Why all disciples except the apostles left Jesus at one time? (Jn 6:66-67)

Jesus told the Jews, “Amen, amen, I say to you, unless you eat the flesh of the Son of Man and drink his blood, you do not have life within you. Whoever eats my flesh and drinks my blood has eternal life, and I will raise him on the last day” (Jn 6:53-54). That made little sense to the people.

1. The Jews were not cannibals. After the deluge, God allowed Noah to eat the meat of animals. “Any living creature that moves about shall be yours to eat; I give them all to you as I did the green plants” (Gen 9:3). However, a tragic situation leading to consume human flesh was a horrible misery and a punishment for forsaking God. Jeremiah prophesied, “I will have them eat the flesh of their sons and daughters; they shall eat one another’s flesh during the harsh siege under which their enemies and those who seek their lives will confine them” (Jer 19:9). Eating the flesh of Jesus was an inconceivable declaration for them.

2. The Jews were prohibited from consuming blood: For the Jews, blood stood for life. When God permitted Noah to eat meat, He warned, “Only meat with its lifeblood still in it you shall not eat” (Gen 9:4). “Anyone hunting, whether of the Israelites or of the aliens residing among them, who catches an animal or a bird that may be eaten, shall pour out its blood and cover it with earth, since the life of all flesh is its blood. I have told the Israelites: You shall not consume the blood of any flesh. Since the life of all flesh is its blood, anyone who consumes it shall be cut off” (Lev 17:13-14).

The listeners could not comprehend the teaching on consuming Jesus’ body and blood because he established the Holy Eucharist only later.
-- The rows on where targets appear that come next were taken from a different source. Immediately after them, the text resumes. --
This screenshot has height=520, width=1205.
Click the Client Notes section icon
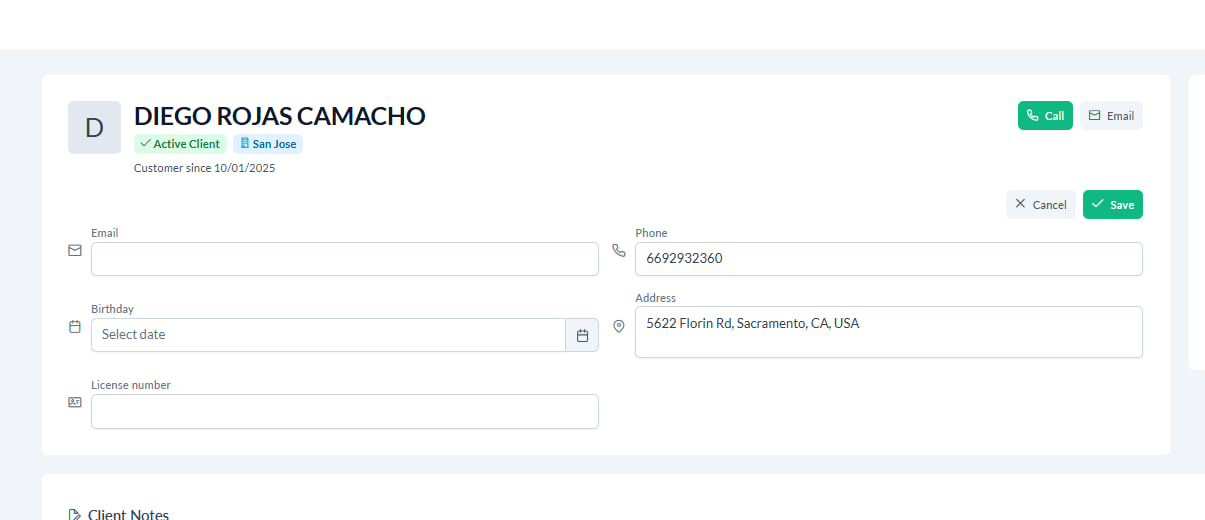pos(75,515)
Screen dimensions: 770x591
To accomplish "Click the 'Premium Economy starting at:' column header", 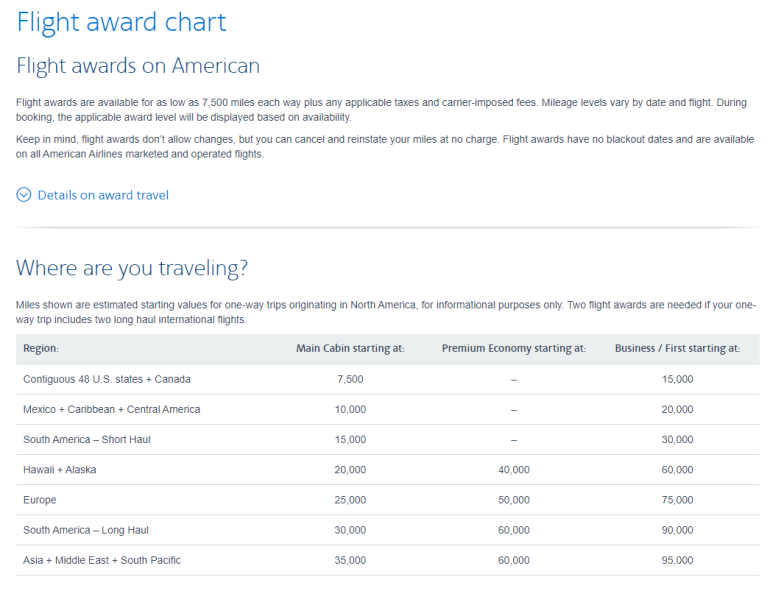I will point(513,349).
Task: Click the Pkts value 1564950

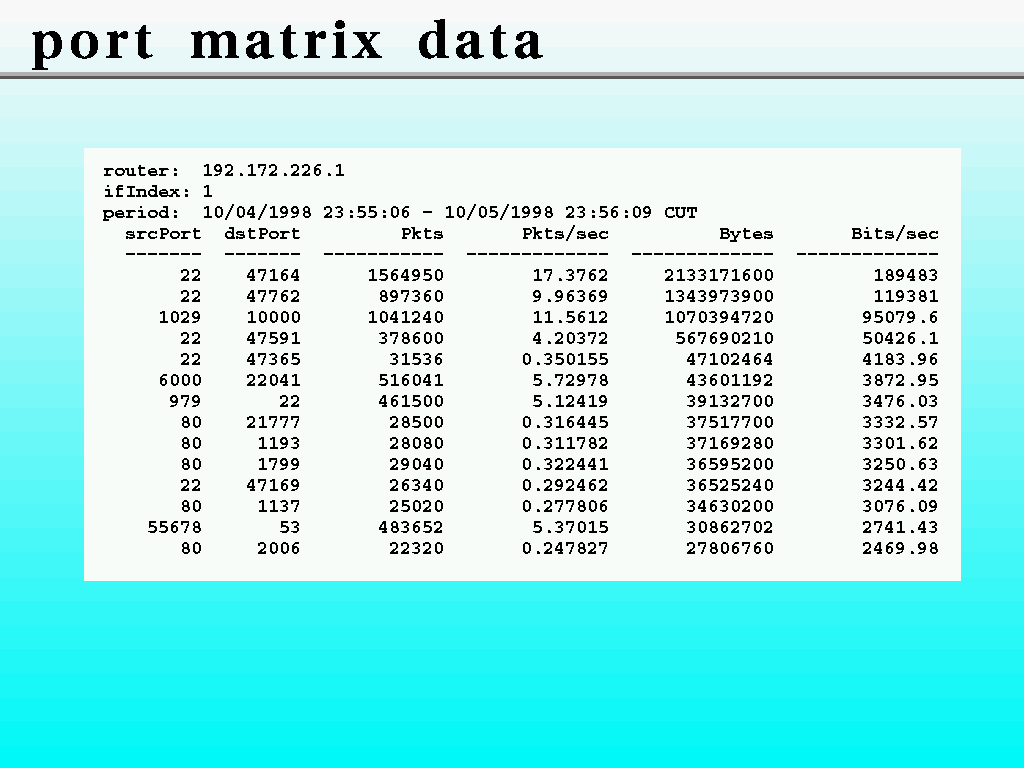Action: [405, 276]
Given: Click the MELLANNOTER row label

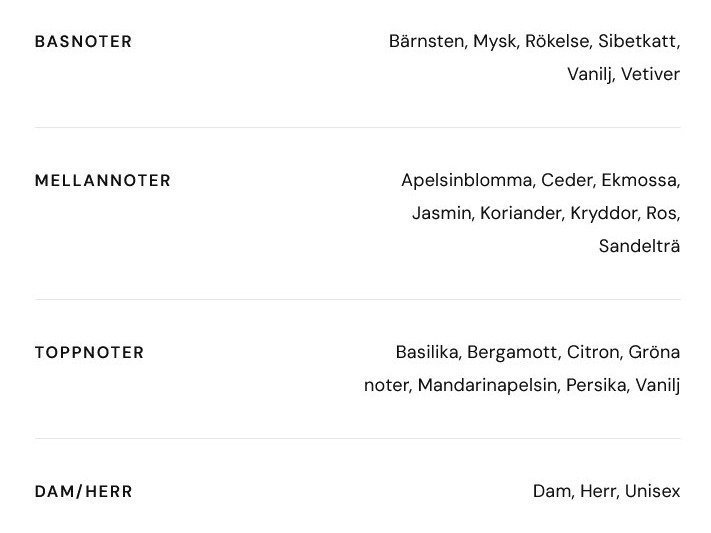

The people were taking the message in a literal sense while Jesus was talking from a spiritual perspective. Jesus had a similar style of discourse with the Samaritan woman and Nicodemus.

Besides the crowd that had gathered to listen to Jesus, many of his followers, too, found his teaching on the consumption of his body and blood offensive. The situation resembled the seed sown on rocky ground. The miracles and teachings of Jesus impressed these followers at first and so they gladly followed him. Though they might have received baptism in the name of Jesus (Jn 4:1), they fell away when they found his teaching irrational to their understanding. So, their loyalty to Jesus did not last (Mt 13:20- 21). Some others, including the 12 apostles and the 72 disciples, accepted whatever Jesus taught, although they did not understand it. Their patience helped them grasp what Jesus taught later when he established the Holy Eucharist at the last supper.

From a worldly point of view, Jesus’ doctrine on the consumption of his body and blood was nonsense because it was impractical to eat the flesh and drink the blood of Jesus who was alive. It was also against Jewish law. So, these words on eating his body and drinking his blood was meant offensive to the listeners, which is clear from Jesus’ following question to them: “Does this offend you?” (Jn 6:61).

The 12 apostles, 72 disciples, some devoted women, and many others continued following Jesus as his disciples. After the resurrection, Jesus had 120 disciples in Jerusalem (Acts 1:15), and 500 in Galilee (1 Cor 15:6). Jesus did not express any offence at those who withdrew from his discipleship. They had the freedom to join him or leave him. Whereas, those who left his discipleship returned to their former way of life and no longer accompanied him as his disciples. They continued their Jewish religious practices.